Dataset entries:
<<<<

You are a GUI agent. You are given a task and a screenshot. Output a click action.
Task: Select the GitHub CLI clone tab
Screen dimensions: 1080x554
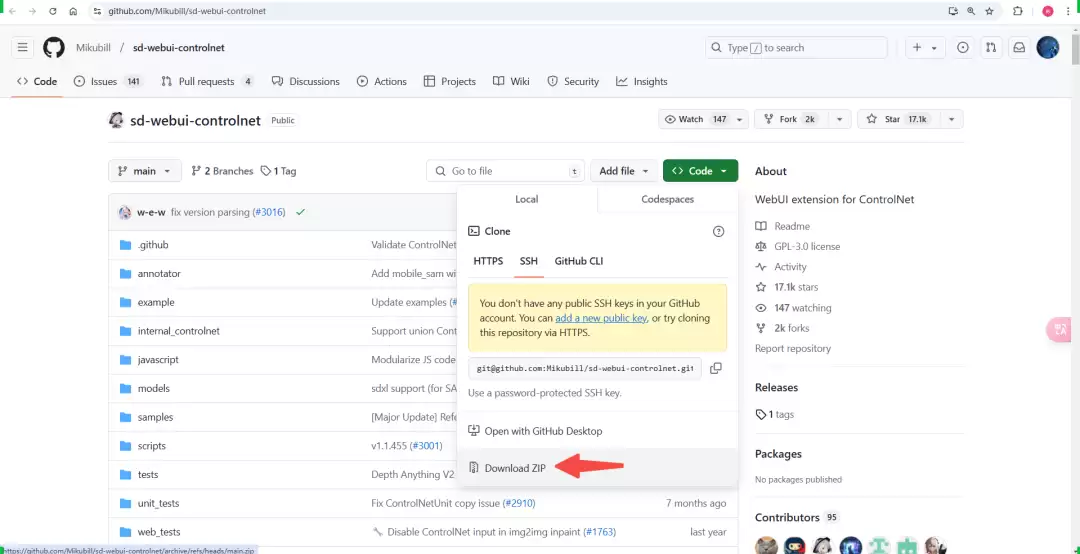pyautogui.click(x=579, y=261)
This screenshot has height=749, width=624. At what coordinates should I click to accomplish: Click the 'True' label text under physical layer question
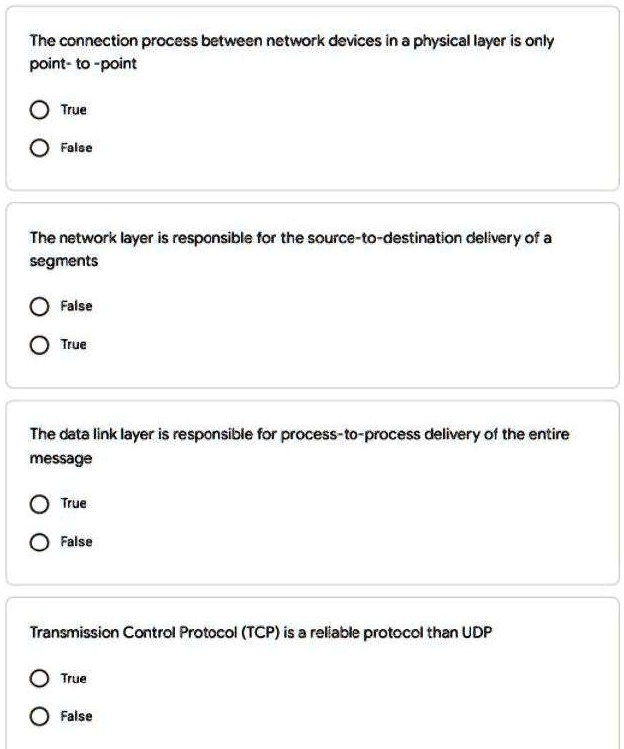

>>>>

REQUIRED WORK:
Looking at the data above, give the number of lines that include "screenshot"; add nothing else.

PROBLEM SOLUTION:
2